Blockchain technology has enabled global decentralized access to prediction markets. While this may appear to primarily benefit the individual investor, we have seen through the centralized prediction markets that predictive markets are often a better indicator of future events than legacy alternatives. They also offer global access to liquidity in smaller prediction markets. For example, Polymarket offers options for the upcoming Belarussian and Ecuadorian presidential elections, which may be difficult to obtain through traditional means.

AI could further enhance these offerings by using next-generation smart contracts, and chatbot interfaces like the ones we saw in our piece on NLP in crypto. Chatbots that enable anyone the ability to create their own prediction markets in real time that are fully enforceable and abide by global restrictions through the use of smart contracts. AI could also improve the current state of predictive markets through the ideas outlined in our AI-driven risk assessment piece. AI anomaly detection could also help prevent malicious actors from investing in predictive markets with the intention of impacting the result through early detection. 

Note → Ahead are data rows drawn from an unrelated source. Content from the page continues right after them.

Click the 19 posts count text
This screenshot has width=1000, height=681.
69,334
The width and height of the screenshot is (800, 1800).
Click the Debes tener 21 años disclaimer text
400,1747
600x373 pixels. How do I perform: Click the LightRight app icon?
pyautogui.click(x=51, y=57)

Decentralized Derivatives and Futures Trading 

Similar to predictive markets, derivative trading is not a new financial instrument that blockchain technology enables. Derivatives have always been considered to be one of the three main types of investing tools, along with debt and equity. Derivatives simply refer to contracts that earn their value from the performance of the underlying asset they are representing, such as a commodity or index fund. There are a number of reasons why someone may want to engage in derivatives, including hedging their bet as insurance against volatile price movements, broader risk management, or mere speculation on the future price movement of the derivative.

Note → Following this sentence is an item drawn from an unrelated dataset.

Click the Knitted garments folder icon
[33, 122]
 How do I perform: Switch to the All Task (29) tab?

Within DeFi, derivatives are often leveraged via smart contracts to derive value from the future value of a cryptocurrency. This often takes the shape of overcollateralized loan agreements and staking options where a user locks up their crypto to lock in current prices in times of heightened volatility. In our Deep Dive into the Future of Finance article, we briefly explored how stop loss trading works and how AI trading bots can improve the algorithmic trading models, as well as integrating NLP and advanced security measures to prevent malicious actors from manipulating the market.

AI may also be able to reignite the development of algorithmic stablecoins. Few in the space will have forgotten the fallout from the collapse of the Terra ecosystem when its algorithmic stablecoin Luna depegged and collapsed to zero in a matter of days. AI may be able to overcome the shortcomings of that specific project through better collateralization modeling and risk detection from potential malicious actors. Similarly, AI can be leveraged for more efficient collateralization in loans and advanced derivatives across DeFi.

As with most areas in this series, AI shows immense disruptive potential in prediction markets and advanced derivatives trading by creating more efficient and expansive offerings. 

Yet, as with the other areas we have explored, these advances are not without challenges and risks. Even if AI can dampen the risk of algorithmic stablecoins and derivatives, if that risk is not absolutely zero, it has the potential for a similar collapse to the Terra ecosystem in 2022 that wiped out $60 Billion of market capital in a matter of days. Similarly, predictive markets show immense room for growth by merging blockchain and AI technologies, but the highly restrictive regulated markets in which they operate still pose a challenge. For all its merits, Polymarket is not available in the U.S., which remains one of the world's largest and most ravenous untapped betting markets. 

Both of these niches are sure to expand in the upcoming years. AI can help accelerate this trend and adoption, but how quickly and how tightly regulated they become is anyone's guess.